Problem to solve: Report every line in the listing that contains the string "component".

** Opening Supplied records block **

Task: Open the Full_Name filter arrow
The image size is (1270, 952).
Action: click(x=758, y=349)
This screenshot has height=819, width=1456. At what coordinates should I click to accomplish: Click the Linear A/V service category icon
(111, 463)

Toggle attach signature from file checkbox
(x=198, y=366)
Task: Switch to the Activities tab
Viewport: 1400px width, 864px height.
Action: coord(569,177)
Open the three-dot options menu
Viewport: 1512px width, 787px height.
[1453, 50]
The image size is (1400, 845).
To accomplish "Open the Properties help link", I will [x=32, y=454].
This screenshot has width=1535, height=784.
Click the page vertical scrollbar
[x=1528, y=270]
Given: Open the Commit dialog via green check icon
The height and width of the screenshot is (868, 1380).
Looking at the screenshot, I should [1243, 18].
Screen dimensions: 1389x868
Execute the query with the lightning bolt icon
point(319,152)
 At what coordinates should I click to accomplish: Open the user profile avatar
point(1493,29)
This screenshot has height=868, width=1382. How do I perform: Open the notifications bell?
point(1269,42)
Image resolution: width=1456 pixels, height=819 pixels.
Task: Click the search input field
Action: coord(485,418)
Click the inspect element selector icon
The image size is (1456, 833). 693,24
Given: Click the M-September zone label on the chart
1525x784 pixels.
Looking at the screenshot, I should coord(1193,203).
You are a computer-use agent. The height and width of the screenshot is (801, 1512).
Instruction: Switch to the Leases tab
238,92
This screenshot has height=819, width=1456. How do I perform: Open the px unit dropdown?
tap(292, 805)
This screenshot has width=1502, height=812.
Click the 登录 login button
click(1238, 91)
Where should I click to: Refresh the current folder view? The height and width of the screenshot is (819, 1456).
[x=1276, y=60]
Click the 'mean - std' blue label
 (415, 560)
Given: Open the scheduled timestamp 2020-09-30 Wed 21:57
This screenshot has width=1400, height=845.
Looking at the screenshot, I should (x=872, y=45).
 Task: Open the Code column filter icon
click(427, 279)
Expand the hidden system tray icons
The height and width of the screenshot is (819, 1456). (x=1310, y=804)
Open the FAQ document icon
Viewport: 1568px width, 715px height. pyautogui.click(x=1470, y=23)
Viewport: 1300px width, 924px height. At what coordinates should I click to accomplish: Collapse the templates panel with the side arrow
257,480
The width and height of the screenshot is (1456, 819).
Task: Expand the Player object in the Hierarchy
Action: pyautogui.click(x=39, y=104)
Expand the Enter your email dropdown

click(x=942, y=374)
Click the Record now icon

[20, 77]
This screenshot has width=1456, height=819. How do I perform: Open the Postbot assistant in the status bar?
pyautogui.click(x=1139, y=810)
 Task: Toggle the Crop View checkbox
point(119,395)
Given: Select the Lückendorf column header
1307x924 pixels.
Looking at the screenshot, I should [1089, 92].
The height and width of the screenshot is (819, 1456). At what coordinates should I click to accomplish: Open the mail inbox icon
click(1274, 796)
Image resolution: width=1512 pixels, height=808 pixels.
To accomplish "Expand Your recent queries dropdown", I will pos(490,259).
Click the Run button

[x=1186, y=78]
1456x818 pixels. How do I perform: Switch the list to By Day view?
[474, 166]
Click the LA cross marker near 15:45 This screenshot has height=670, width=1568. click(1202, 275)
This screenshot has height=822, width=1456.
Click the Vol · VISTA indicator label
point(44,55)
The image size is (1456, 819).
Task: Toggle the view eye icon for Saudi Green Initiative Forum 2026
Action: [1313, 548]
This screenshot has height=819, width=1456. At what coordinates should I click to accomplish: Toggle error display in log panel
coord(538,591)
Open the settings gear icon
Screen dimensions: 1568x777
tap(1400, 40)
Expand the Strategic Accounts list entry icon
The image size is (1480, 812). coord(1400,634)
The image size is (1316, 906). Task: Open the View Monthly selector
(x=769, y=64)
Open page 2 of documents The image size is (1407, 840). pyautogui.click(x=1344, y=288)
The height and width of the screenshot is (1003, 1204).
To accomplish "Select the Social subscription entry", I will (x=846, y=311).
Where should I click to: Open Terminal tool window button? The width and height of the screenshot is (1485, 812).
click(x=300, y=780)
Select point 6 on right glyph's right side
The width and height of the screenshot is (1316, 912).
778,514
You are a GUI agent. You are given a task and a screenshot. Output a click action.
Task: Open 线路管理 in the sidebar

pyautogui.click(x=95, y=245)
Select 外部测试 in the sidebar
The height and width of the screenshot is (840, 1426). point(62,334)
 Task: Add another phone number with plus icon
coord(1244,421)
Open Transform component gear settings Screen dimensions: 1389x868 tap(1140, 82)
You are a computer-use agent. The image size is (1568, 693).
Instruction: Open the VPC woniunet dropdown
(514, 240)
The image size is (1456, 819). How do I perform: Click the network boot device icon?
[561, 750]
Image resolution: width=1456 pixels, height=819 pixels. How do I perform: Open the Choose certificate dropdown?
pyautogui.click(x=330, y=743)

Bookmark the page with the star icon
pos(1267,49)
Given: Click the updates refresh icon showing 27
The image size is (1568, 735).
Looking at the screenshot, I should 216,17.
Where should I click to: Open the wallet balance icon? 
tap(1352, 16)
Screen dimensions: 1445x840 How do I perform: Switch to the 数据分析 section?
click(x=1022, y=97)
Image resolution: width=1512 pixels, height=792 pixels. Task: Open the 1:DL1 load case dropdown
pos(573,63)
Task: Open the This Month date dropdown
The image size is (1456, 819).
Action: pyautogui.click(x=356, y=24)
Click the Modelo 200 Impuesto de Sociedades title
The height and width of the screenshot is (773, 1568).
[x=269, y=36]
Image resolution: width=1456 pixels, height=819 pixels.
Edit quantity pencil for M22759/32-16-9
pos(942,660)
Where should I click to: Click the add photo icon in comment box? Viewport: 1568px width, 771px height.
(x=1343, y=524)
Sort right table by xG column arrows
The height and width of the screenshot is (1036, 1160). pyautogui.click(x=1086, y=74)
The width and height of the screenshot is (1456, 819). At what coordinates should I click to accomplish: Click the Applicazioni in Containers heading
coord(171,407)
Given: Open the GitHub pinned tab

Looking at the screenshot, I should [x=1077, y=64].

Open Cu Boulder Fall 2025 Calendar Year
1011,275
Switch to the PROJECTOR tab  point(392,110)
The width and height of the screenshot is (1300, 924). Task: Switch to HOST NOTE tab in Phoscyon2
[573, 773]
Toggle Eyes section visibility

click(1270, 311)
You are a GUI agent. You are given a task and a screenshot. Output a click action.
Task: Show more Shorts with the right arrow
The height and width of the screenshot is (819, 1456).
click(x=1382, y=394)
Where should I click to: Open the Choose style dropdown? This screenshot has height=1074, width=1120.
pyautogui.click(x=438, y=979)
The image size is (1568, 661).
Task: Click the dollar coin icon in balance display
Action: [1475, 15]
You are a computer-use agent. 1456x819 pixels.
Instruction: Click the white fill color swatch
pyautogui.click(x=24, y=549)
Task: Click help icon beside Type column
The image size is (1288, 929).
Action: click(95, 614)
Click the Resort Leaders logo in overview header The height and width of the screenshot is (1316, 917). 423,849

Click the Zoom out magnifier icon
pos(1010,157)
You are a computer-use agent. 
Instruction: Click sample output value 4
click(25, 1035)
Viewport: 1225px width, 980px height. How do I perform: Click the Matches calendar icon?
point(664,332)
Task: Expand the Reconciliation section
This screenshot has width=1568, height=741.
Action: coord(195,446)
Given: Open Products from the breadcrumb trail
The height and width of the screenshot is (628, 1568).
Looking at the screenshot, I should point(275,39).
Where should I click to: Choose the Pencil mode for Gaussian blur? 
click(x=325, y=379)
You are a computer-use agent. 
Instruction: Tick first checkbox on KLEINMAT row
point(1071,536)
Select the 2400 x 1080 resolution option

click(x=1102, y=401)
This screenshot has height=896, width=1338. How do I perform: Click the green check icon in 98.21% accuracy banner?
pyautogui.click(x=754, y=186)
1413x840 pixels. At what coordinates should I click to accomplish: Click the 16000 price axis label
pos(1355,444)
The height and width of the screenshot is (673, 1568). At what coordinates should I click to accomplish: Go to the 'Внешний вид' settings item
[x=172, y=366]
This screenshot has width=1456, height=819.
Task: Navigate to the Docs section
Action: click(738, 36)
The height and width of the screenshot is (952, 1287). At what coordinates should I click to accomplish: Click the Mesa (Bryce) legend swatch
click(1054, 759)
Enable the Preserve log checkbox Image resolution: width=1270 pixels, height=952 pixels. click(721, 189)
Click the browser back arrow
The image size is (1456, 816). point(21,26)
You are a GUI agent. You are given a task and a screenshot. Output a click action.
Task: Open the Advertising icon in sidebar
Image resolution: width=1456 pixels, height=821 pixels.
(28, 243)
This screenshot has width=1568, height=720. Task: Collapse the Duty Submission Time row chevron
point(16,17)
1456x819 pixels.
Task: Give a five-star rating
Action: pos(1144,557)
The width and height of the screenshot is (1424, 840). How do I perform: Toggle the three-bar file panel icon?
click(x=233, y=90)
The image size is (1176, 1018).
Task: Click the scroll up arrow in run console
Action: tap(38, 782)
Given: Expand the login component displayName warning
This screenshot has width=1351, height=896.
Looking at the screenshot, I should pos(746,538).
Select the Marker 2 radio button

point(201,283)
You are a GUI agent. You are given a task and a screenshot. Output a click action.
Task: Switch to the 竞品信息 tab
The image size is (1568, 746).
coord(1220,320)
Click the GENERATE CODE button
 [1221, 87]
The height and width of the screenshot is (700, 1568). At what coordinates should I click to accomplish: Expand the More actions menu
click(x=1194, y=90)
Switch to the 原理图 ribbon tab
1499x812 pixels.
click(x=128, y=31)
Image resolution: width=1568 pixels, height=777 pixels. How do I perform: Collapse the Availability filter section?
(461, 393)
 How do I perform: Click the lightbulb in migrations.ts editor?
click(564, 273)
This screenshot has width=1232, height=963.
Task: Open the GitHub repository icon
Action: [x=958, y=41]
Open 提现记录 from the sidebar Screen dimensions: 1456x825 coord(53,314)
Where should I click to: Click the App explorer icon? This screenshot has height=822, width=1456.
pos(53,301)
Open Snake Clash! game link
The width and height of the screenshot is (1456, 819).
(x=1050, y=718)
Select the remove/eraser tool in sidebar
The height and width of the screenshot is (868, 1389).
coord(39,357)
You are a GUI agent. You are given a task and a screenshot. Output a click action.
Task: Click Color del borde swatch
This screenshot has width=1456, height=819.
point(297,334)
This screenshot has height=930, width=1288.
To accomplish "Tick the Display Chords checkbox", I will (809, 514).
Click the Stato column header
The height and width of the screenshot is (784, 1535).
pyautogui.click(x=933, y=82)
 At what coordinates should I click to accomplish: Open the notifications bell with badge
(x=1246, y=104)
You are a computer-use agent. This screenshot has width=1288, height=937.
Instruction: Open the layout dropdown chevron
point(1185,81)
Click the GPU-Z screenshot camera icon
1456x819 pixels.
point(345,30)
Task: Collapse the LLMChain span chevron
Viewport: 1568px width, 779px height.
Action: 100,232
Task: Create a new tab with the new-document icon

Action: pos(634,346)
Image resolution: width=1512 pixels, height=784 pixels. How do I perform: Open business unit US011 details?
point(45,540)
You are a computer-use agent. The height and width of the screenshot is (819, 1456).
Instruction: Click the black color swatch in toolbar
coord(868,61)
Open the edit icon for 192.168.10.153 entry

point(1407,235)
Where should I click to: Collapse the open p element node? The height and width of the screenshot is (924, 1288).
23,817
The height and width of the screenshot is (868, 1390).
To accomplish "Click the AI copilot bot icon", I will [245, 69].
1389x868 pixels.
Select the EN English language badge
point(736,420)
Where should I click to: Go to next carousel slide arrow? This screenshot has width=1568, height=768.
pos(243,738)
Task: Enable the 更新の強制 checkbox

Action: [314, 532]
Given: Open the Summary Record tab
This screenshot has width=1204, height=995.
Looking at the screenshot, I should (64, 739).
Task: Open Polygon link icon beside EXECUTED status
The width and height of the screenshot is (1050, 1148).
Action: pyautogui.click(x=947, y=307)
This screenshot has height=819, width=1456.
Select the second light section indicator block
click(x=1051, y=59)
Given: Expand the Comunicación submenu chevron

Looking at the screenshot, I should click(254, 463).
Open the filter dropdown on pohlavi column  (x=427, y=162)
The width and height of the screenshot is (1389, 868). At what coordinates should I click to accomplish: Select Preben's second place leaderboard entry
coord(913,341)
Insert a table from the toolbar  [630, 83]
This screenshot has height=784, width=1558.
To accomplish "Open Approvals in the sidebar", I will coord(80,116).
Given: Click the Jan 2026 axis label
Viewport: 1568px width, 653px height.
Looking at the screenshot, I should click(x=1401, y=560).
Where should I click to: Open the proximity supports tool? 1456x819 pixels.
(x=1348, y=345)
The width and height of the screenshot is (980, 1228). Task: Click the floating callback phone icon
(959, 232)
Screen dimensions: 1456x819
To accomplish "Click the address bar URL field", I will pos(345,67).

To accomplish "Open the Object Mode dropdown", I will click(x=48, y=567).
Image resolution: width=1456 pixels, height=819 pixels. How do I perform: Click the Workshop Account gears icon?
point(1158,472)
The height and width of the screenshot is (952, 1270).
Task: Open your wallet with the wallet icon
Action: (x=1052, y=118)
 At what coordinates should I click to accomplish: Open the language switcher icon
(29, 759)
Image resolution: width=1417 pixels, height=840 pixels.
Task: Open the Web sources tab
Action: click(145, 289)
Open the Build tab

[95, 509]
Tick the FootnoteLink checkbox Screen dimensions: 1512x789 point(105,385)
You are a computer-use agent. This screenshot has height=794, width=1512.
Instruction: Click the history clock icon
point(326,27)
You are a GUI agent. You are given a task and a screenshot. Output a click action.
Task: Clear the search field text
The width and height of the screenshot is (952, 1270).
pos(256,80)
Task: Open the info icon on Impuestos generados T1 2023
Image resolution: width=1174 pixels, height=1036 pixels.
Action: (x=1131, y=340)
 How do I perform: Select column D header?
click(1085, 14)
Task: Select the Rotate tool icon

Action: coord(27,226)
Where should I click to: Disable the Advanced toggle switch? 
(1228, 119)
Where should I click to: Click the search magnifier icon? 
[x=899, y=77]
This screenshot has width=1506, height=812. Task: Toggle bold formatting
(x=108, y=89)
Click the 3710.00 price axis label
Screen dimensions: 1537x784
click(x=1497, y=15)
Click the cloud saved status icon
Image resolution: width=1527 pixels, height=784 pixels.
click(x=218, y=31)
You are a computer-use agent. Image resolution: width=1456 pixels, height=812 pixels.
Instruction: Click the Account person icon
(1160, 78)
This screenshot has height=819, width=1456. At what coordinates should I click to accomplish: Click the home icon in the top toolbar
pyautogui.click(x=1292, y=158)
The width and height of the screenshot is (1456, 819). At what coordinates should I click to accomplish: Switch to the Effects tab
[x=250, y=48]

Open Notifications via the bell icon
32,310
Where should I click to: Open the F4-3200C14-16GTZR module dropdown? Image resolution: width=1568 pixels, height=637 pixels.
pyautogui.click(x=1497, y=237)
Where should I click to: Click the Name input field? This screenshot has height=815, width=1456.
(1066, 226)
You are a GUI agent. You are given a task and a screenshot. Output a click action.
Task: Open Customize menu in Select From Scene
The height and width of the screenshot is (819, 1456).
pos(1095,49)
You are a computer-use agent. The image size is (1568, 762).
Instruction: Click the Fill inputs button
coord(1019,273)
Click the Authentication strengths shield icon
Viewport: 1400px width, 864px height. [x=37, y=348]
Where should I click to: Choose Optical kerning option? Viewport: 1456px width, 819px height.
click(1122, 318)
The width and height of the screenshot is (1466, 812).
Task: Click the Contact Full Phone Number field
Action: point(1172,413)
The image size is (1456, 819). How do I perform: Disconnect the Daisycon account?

** Closing Supplied records block **

Exercise output:
Open Transform component gear settings Screen dimensions: 1389x868 tap(1140, 82)
Given: Expand the login component displayName warning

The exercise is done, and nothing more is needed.